Insurers have sought our advice on the advisability of including such language in their settlement release documents. Such language, it is believed, may delay the timeliness of the settlement and in some situations lead the claimant to seek additional settlement dollars.

Our review of applicable regulations, insurance law and common law yields three different areas that should be considered when a client is making a decision to include such language in a settlement release: (i) Medicare Secondary Payer Recovery policies and procedures; (ii) model legislation drafted by the National Association of Insurance Commissioners and adopted in whole or in part by approximately forty states; and (iii) in common law, the fiduciary obligation of an insurance company to its insured, grounded in an insurance contract and founded upon an implied covenant of good faith and fair dealing.

CMS communicates with the beneficiary/claimant in a variety of ways during the MSP claims settlement process, and the communications from the Recovery Contractor will include inquiries as to whether or not counsel has been retained. These communications may serve to successfully prompt the claimant to seek counsel regardless of the notice (or absence thereof) in the insurer's release. In this regard, it is useful to review sections 50.4.3 and in the Medicare Secondary Payer Manual, Chapter 7.

The National Association of Insurance Commissioners has prepared model legislation known as the Unfair Claims Settlement Practices Act ("UCPSA"). The essential provisions of this Act have been widely adopted either in whole or part. There are thirteen key provisions in the Act, and it is not inconceivable that a determined Plaintiff's attorney could fashion an argument that the insurer's failure to provide notice or recommendation to the claimant constitutes an unfair settlement practice. Note as well that Ohio has adopted a similar rule, which can be found at O.A.C. § 3901-1-54 - Unfair Property/Casualty Claims Settlement Practices.

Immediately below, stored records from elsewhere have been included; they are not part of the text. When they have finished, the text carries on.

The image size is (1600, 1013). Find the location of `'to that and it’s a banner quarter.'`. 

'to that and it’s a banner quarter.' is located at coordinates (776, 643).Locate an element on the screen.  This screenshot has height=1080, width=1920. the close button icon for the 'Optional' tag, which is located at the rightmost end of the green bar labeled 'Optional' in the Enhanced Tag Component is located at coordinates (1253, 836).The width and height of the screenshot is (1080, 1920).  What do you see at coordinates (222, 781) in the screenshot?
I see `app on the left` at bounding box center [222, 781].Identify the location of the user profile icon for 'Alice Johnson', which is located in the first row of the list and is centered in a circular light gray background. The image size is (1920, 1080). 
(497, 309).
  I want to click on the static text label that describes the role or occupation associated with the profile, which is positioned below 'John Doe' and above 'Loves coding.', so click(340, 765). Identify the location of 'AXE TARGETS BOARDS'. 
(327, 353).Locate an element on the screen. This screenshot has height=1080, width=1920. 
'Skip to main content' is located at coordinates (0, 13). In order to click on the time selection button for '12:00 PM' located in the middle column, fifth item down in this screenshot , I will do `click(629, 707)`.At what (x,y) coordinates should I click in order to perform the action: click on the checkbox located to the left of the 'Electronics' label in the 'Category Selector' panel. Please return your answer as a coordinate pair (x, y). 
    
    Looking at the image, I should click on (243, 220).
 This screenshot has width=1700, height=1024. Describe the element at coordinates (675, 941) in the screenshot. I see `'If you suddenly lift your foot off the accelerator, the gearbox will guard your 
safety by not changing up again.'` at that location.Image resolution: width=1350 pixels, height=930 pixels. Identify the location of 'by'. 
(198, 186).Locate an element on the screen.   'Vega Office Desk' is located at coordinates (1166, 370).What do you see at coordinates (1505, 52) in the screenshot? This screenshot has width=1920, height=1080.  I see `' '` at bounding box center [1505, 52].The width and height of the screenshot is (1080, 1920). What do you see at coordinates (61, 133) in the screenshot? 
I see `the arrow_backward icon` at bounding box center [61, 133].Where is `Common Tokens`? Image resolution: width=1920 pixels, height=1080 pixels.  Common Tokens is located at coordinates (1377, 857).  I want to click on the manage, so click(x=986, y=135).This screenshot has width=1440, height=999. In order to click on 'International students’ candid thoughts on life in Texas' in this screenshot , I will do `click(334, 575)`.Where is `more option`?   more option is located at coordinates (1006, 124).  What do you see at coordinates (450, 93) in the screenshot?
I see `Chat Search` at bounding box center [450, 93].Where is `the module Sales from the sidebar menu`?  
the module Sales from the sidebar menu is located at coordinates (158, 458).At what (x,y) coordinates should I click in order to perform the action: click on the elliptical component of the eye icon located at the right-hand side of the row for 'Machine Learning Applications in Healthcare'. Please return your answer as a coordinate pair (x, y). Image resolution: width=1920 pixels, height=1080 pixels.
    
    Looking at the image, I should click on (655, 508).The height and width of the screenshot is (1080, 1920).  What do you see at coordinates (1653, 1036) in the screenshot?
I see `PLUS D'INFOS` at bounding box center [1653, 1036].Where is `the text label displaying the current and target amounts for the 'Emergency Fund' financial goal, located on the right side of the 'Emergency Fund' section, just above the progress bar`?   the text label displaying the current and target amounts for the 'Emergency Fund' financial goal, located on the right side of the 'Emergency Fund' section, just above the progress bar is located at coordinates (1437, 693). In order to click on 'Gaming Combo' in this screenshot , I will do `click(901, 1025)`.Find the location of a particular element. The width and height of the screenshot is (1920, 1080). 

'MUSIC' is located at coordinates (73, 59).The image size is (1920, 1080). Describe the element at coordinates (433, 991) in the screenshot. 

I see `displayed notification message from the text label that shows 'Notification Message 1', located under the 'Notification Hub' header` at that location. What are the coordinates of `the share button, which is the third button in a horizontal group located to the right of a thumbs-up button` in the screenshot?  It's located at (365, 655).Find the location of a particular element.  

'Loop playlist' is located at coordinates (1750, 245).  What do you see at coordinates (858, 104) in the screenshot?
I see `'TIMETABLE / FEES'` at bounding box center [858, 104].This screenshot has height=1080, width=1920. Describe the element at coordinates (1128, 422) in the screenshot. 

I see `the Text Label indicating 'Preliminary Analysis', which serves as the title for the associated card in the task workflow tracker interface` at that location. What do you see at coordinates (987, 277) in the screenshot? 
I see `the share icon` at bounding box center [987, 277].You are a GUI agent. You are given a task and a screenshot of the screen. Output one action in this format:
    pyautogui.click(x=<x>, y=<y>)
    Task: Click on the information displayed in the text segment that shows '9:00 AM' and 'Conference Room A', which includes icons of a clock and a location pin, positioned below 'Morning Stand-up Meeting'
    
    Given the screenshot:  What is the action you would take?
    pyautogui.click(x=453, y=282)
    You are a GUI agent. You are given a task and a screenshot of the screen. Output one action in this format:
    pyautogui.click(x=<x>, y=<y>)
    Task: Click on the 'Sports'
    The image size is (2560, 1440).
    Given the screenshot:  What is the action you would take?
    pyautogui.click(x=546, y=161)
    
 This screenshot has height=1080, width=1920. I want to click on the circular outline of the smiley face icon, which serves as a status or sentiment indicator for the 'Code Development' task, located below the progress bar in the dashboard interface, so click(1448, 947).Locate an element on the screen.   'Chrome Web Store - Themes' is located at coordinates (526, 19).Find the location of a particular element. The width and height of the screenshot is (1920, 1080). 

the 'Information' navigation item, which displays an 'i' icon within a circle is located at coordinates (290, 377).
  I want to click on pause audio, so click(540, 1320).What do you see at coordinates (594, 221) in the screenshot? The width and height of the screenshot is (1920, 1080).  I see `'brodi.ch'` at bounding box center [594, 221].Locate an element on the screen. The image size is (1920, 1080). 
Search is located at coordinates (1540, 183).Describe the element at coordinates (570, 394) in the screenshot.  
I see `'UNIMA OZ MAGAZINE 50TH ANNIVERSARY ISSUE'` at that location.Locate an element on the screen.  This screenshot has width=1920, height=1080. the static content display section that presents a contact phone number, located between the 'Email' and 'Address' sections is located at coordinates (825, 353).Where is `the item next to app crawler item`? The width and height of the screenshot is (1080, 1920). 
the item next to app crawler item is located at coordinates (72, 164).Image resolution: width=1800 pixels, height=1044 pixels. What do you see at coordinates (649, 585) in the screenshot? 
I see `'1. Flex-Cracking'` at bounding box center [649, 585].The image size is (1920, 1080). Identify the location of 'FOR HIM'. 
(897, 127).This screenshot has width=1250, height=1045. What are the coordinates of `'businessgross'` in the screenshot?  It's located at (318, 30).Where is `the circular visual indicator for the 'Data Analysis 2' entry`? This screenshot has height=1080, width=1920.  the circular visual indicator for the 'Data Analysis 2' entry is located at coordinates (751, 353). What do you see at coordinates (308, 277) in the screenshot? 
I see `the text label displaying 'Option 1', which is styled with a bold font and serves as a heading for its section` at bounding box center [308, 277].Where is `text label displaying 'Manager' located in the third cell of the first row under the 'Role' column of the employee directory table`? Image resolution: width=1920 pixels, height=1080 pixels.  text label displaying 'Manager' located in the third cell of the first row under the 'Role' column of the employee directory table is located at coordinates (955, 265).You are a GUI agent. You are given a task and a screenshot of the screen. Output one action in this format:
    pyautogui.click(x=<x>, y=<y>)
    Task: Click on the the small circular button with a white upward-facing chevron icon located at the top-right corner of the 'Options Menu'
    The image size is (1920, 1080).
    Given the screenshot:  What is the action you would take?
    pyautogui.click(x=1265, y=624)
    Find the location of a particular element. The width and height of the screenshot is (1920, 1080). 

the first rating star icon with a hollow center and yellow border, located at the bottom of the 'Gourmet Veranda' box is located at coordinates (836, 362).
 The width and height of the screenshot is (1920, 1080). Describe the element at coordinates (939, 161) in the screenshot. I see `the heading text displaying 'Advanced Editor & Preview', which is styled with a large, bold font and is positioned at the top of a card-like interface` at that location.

Lastly, the common law defenses to contract formation and enforcement include duress and procedural and substantive unconscionability. It is arguable that the omission of notice constitutes either duress or substantive unconscionability. A claimant could argue in this regard that it is not acceptable public policy for the insurer's release to be seen as unreasonably favorable to them as the omission of notice may result in a less favorable outcome for the claimant.